▸ **Text provided**:
++++++++++

We boarded the bus and journeyed further north and east toward Jizu Shan. We could see the white pagoda sitting atop the mountain from miles away. The road was winding and tortuous. There’s no a straight stretch of road in this area of more than 100 metres, I swear. The ride was not for the faint of heart. The bus ripped up these narrow roads, and you looked down on the ribbon of road from whence you came and felt like singing the old hymn, “Nearer, My God to Thee.” Atany given moment, I thought the bus would go flying off into the blue, and I’d be meeting my Maker.

Actually, not to give the wrong impression, our driver was fabulous, and he got us safely to our destination without fail every time, and without running into single water buffalo, goat, donkey cart, or pedestrian. He was amazing.

We came to the end of the road. Here we saddled up and headed up the mountain on horses. My particular horse was spectacularly unwilling to do anything I asked him to do. So I just let him clop his way up behind another horse and left it at that. An hour later we arrived at the cable cars which would take us up yet another leg of this huge and very high, not to speak of holy, mountain. Once off the cable car, we then had to climb steps to get to the temple and pagoda itself, for, as anyone who’s been in China long enough knows, wherever there’s a temple, steps are usually involved. A lot of steps.

There is no elevator to enlightenment.

By the time I huffed to the top of Jizu Shan on this sacred mountain, I was plenty enlightened, believe me.

The views were fabulous. Erhai Lake to the west was now only a sliver of a ribbon, a laser flash in the mauvy twilight. Although the lake is 42km long and 9km wide, it was barely visible. In other directions we could see distant valleys of farmland, or terraced plots of corn, or onions, or some other crop. It was a place of serene beauty, and as I watched through billowing puffs of incense a few of the monks attend to their prayers, I could understand why this place had become a refuge for those seeking peace and inner contentment.

We took the cable cars down, but instead of riding horses, we walked back down to the bus, a walk that involved countless steps. I thought I was doing fine until three Lisu ladies with canes blew past me; I soldiered on, made it to the bus and started to work on my application to Tie Care for a set of new titanium knees. It was good to get on the bus, and off we went.

++++++++++

▸ **What the exercise asks**:
Reproduce everything from "We came to the" down to "elevator to enlightenment." in the account of the Jizu Shan trip above, word for word.

▸ **Given data**:
++++++++++

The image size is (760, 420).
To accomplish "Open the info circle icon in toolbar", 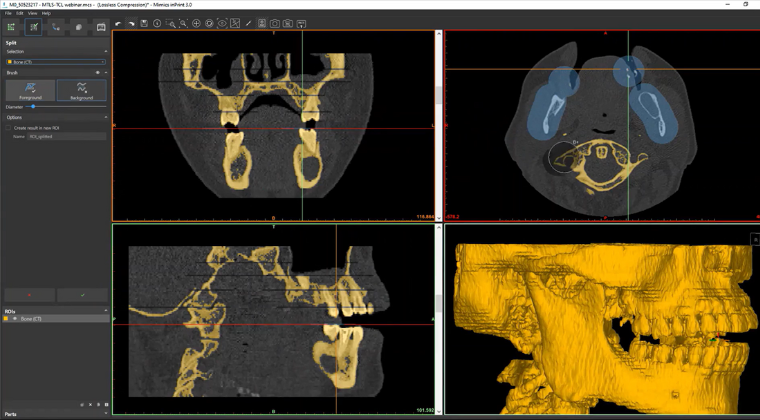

++++++++++

▸ **Right answer**:
We came to the end of the road. Here we saddled up and headed up the mountain on horses. My particular horse was spectacularly unwilling to do anything I asked him to do. So I just let him clop his way up behind another horse and left it at that. An hour later we arrived at the cable cars which would take us up yet another leg of this huge and very high, not to speak of holy, mountain. Once off the cable car, we then had to climb steps to get to the temple and pagoda itself, for, as anyone who’s been in China long enough knows, wherever there’s a temple, steps are usually involved. A lot of steps.

There is no elevator to enlightenment.